Just keep left, keep your dog on a leash to the left and keep your kids to your left and the problem is solved. Us sexy cyclists with our bulging calves in our hot lycra and bicycles more expensive than your car have no desire to crack our precious carbon fibre frames on your slowly ambling body.

Where are these sexy cyclists of which you speak?

#128
Comic_and_Gamer_Nerd6:48 am, 13 Feb 13

KB1971 said :

Visitor01Q said :

Quite frankly if we have tossers out there that think that a child, who inadvertently swerves in front of someone who hasn’t bothered to identify that they are there is worthy of abuse and that believe that only those on foot have to show any common courtesy at all then that shows that we clearly have an issue that needs to be policed (and when I say policed, I don’t necessarily mean by the police force, in this instance the rangers may well be more appropriate).

d.

So you did do something to cause the rider to get upset?

It may not have been intentional, I get that but do you think that maybe, just maybe your child accidentally walking in front of him scared the crap out of him & the crankyness was his flight or fight reaction?

You dont know, in the last 1/2 an hour he may have nearly been hit by a couple of cars, chased by a dog and had a flat tyre.

You never know what is going on in peoples lives to cause such a reaction over a small event.

A friend of mine committed suicide a week ago, a shock and the grief of an event like that can cause people to do silly things.

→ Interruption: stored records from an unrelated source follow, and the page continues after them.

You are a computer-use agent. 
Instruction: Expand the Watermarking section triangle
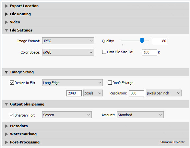[x=6, y=134]
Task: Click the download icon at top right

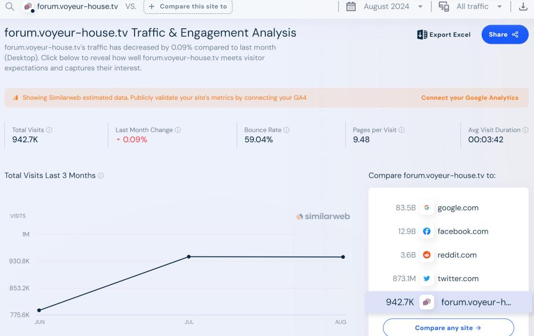Action: [523, 7]
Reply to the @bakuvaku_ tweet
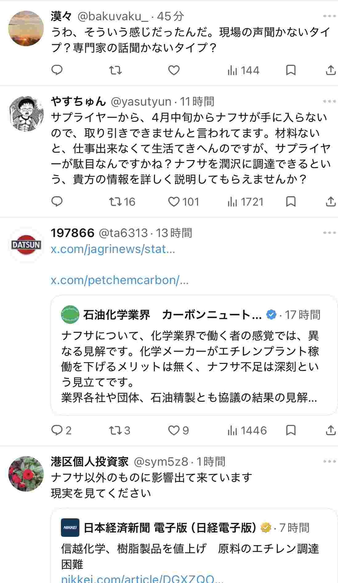 [57, 70]
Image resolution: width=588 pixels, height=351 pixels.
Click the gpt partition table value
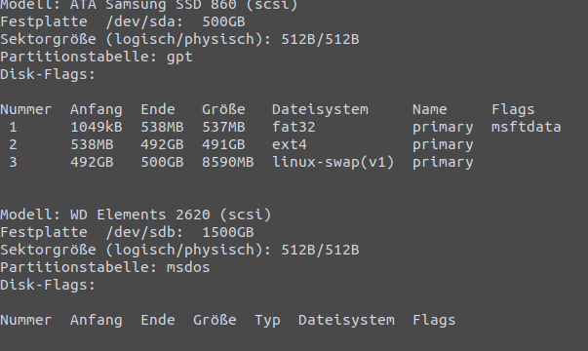[179, 58]
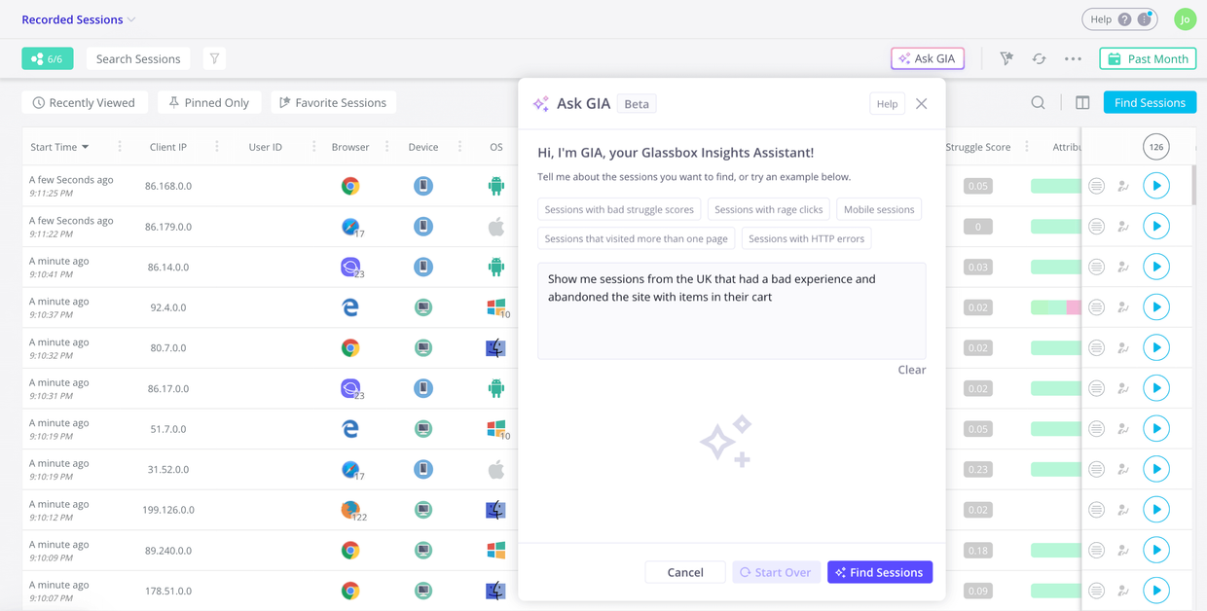1207x611 pixels.
Task: Toggle the Recently Viewed filter
Action: coord(84,102)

Then again, he could have been just an arsehole and TBH you are sort of displaying the same personality traits. Just let it go. Life goes on.

Makes no difference bro. There is never any excuse to act that way in front of a child.

#129
KB197110:33 am, 13 Feb 13

Girt_Hindrance said :

[
I hope you’re doing okay in regards to your friend, and you raise an exceptionally valid point about personal circumstance. People rarely allow for what others may be going through when they start getting offended about this ridiculously small stuff.

Yeah, all good thanks. She was a riding buddy and we have all come together to help each other through it.

I ride with a great bunch of people.

#130
KB197110:53 am, 13 Feb 13

Visitor01Q said :

KB1971 said :

Visitor01Q said :

Quite frankly if we have tossers out there that think that a child, who inadvertently swerves in front of someone who hasn’t bothered to identify that they are there is worthy of abuse and that believe that only those on foot have to show any common courtesy at all then that shows that we clearly have an issue that needs to be policed (and when I say policed, I don’t necessarily mean by the police force, in this instance the rangers may well be more appropriate).

d.

So you did do something to cause the rider to get upset?

In his mind, yes.

KB1971 said :

It may not have been intentional, I get that but do you think that maybe, just maybe your child accidentally walking in front of him scared the crap out of him & the crankyness was his flight or fight reaction?

Nope, neither I nor my daughter were in his way. We were on the footpath (not a shared cycleway as far as I can ascertain but I could be wrong) and we were walking / scooting.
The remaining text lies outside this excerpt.